Firstly, we focus on SVM with oversampling methods. At first glance, it seems that the behavior of the SVM is similar independently of the oversampling technique. An ideal predictor should be 100 % sensitive and 100 % specific but Table 2 shows that SVM tends towards one of the classes. Comparing to the original results (without oversampling) introduced in [2], it can be seen that the inclusion of oversampling methods lead to particular performance improvements without an outstanding enhancement in the trade-off between Se and Sp.

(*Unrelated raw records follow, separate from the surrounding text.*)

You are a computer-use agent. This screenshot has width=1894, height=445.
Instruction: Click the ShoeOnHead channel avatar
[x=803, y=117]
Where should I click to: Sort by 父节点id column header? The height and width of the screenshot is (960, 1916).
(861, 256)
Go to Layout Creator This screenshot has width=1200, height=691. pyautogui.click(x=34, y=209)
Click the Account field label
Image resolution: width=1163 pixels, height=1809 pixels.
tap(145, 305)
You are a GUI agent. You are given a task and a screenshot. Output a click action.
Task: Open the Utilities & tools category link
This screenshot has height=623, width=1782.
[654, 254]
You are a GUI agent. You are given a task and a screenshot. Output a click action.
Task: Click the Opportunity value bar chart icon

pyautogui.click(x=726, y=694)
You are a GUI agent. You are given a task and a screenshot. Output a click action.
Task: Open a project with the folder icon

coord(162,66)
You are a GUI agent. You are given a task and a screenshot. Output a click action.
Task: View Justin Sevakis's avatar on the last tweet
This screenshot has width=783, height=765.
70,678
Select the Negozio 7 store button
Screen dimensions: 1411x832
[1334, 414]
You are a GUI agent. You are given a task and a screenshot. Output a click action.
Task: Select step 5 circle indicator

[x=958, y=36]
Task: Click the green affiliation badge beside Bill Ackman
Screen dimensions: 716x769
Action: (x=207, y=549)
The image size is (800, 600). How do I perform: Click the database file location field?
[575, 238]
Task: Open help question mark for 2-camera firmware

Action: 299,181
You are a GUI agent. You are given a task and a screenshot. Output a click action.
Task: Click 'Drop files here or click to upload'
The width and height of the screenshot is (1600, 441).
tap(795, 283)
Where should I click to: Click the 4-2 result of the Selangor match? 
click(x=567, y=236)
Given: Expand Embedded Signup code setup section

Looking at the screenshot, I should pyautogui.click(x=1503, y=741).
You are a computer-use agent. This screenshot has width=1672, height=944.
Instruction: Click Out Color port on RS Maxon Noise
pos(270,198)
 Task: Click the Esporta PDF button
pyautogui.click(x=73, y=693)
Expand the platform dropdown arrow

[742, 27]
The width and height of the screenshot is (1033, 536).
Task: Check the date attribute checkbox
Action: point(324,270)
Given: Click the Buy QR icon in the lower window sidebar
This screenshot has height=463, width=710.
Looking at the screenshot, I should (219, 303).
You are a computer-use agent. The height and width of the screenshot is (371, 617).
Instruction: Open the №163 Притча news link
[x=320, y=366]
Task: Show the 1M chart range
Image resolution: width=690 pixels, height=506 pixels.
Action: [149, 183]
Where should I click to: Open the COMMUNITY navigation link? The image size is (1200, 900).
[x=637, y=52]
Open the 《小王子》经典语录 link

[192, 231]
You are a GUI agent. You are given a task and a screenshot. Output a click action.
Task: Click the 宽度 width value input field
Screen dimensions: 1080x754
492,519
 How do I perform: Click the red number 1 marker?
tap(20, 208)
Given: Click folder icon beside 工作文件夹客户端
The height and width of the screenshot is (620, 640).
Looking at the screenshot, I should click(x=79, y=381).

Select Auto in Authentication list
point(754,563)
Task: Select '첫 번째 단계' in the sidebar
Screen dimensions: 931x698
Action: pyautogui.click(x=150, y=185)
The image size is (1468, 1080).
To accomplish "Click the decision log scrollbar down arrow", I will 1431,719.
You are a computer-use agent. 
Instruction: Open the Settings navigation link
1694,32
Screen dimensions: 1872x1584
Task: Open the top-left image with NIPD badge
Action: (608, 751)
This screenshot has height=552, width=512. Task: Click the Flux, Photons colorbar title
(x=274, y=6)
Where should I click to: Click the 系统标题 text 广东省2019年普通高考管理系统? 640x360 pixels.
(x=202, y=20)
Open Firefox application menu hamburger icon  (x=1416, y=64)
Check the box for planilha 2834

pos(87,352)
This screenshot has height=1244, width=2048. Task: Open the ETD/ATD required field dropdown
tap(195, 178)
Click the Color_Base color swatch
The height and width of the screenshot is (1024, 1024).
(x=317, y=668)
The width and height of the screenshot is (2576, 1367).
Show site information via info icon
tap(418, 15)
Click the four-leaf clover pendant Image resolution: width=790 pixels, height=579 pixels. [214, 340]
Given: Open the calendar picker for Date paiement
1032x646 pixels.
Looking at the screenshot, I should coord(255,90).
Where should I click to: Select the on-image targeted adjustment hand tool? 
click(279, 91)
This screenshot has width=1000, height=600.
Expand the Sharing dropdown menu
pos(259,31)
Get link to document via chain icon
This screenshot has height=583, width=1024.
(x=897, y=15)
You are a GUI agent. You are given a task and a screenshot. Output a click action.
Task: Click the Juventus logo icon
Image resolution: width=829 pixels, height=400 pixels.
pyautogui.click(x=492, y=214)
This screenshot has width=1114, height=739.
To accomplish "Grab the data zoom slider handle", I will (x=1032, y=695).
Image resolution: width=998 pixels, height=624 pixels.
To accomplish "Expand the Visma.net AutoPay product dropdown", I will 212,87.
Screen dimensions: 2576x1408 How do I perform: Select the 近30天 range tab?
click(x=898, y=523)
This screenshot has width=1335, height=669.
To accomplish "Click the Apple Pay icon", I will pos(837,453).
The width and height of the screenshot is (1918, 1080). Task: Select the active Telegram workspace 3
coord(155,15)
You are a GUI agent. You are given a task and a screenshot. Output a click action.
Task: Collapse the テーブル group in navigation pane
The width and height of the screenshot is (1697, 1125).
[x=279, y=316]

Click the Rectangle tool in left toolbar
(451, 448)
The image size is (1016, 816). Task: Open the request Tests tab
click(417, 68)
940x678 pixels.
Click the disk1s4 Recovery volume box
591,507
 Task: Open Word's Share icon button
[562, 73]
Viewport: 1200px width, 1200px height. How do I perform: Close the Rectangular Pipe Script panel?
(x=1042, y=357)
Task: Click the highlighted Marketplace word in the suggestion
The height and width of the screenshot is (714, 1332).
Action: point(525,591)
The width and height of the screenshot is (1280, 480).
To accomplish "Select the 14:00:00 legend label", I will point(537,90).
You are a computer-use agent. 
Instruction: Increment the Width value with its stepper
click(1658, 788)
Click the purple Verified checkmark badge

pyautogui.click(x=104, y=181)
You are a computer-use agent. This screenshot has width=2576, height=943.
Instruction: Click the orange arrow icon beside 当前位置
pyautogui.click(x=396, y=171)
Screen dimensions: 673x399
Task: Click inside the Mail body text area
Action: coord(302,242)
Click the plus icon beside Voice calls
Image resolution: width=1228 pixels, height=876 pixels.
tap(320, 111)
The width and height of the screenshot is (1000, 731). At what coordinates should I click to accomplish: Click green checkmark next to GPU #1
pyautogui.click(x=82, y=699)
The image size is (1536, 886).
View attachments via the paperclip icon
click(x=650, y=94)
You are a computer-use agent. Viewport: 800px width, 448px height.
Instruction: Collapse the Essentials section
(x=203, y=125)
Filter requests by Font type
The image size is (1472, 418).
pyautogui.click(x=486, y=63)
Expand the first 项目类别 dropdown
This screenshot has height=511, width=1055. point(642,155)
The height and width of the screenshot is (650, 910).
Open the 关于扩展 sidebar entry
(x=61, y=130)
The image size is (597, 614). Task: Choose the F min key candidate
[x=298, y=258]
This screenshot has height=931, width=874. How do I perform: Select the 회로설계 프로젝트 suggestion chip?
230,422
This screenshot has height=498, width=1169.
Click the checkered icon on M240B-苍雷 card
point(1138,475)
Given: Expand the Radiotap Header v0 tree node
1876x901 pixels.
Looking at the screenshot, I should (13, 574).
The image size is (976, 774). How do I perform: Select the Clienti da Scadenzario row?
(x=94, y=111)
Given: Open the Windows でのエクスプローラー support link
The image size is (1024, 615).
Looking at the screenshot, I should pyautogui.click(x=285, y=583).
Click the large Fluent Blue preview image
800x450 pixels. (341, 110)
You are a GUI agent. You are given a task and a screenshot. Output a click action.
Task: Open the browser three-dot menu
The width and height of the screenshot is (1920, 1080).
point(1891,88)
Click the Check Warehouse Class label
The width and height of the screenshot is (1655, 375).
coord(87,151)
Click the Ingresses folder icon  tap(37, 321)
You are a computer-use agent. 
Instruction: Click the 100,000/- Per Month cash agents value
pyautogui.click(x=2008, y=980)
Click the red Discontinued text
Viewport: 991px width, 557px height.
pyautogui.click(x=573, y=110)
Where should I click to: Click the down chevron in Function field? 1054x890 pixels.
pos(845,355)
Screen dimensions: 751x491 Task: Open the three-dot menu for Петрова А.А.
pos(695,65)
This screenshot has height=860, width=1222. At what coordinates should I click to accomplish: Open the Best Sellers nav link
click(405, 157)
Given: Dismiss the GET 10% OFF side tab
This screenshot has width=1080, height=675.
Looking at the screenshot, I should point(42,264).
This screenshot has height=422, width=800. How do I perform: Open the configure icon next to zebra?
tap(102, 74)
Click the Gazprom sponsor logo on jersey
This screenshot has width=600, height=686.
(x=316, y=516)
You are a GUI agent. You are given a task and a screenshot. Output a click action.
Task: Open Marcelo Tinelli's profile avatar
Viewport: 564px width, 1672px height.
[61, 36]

Regarding OCC, SVDD overcomes the results obtained by SVM showing important differences. In order to know if such differences are significant a statistical study was conducted. As it was previously commented, for each performance measure, FS method and dataset the best values are marked in bold face. Only for Breast set, SVM obtains (in some cases) a higher value in the Sp measure, however in all cases SVDD achieves the best value of Acc and Se and also balanced values for Se and Sp. Finally two issues should be pointed out. On one hand, FS not only may lead to better performance results, specially in the case of Breast (for instance, see the differences between SVM-RFE-10 and the last row for this dataset) but also to significantly reduce the computational and time requirements. On the other hand, as it was previously remarked SVDD allows using minority or majority class as the target class in the training process and both exhibit a good performance. Even when the provided results are not statistically distinct, SVDD can remain the best results depending on the specific application. Since the aim of this work was to compare SVM and SVDD, there is no statistically study to compare the application or not of FS methods. However, considering FS or not, and either the minority or majority class, SVDD achieves the best performance results.

5 Conclusions

Imbalanced datasets are very common in real world for example for the diagnosis of a disease as cancer, becoming an important challenge for machine learning field. In this context, the classifiers tend towards the majority class achieving poor performance results. In a previous work we compare the results obtained by one and two class classifiers, SVDD and SVM respectively, on two microarray datasets. SVDD significantly overcame the SVM achieving a fine global performance. In this paper we include oversampling techniques to avoid the effects associated with imbalanced distributions and improve the performance of the SVM classifiers. Despite our initial idea the experimental results show that such modification does not enhance significantly the behavior of the SVM that still remains below SVDD. It is possible that this fact is caused by the peculiarities of the selected datasets. For this reason, we have in mind to extend this study including more imbalanced datasets (with higher IR) and more complex oversampling techniques to ensure the supremacy shown by the OCC in this preliminary study.